■ Your instructions: The stretch from the line with "Конструктор рольштор (709, 53)" through the line with "Closed Cell Foam Insulation (379, 788)" in the records below: write it out exactly, and nothing else.
*** Materials provided ***
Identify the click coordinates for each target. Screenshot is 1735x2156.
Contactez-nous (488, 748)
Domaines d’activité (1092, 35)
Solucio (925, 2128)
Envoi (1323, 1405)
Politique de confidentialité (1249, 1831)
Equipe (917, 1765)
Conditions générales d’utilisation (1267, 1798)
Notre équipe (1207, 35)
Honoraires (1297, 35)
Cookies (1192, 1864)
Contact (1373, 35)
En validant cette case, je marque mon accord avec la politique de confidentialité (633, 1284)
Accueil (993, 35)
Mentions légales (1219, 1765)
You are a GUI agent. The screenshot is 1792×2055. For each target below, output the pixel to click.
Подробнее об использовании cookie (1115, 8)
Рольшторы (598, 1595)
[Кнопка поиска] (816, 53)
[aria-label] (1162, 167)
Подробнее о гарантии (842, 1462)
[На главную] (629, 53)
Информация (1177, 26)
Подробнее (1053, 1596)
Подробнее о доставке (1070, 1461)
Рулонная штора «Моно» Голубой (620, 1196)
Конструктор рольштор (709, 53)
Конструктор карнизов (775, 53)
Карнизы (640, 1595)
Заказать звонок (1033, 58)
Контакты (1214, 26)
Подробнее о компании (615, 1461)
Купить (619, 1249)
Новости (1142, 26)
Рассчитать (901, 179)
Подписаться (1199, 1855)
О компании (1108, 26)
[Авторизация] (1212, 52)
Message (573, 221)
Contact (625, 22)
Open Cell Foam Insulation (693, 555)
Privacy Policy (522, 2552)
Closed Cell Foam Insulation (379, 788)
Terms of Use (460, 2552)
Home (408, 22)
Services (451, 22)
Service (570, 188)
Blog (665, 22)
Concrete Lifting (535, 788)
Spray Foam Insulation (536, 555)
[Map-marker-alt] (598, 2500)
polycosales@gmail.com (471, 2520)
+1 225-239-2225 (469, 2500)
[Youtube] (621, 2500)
*** End of Materials provided ***
■ Result:
Конструктор рольштор (709, 53)
Конструктор карнизов (775, 53)
Карнизы (640, 1595)
Заказать звонок (1033, 58)
Контакты (1214, 26)
Подробнее о компании (615, 1461)
Купить (619, 1249)
Новости (1142, 26)
Рассчитать (901, 179)
Подписаться (1199, 1855)
О компании (1108, 26)
[Авторизация] (1212, 52)
Message (573, 221)
Contact (625, 22)
Open Cell Foam Insulation (693, 555)
Privacy Policy (522, 2552)
Closed Cell Foam Insulation (379, 788)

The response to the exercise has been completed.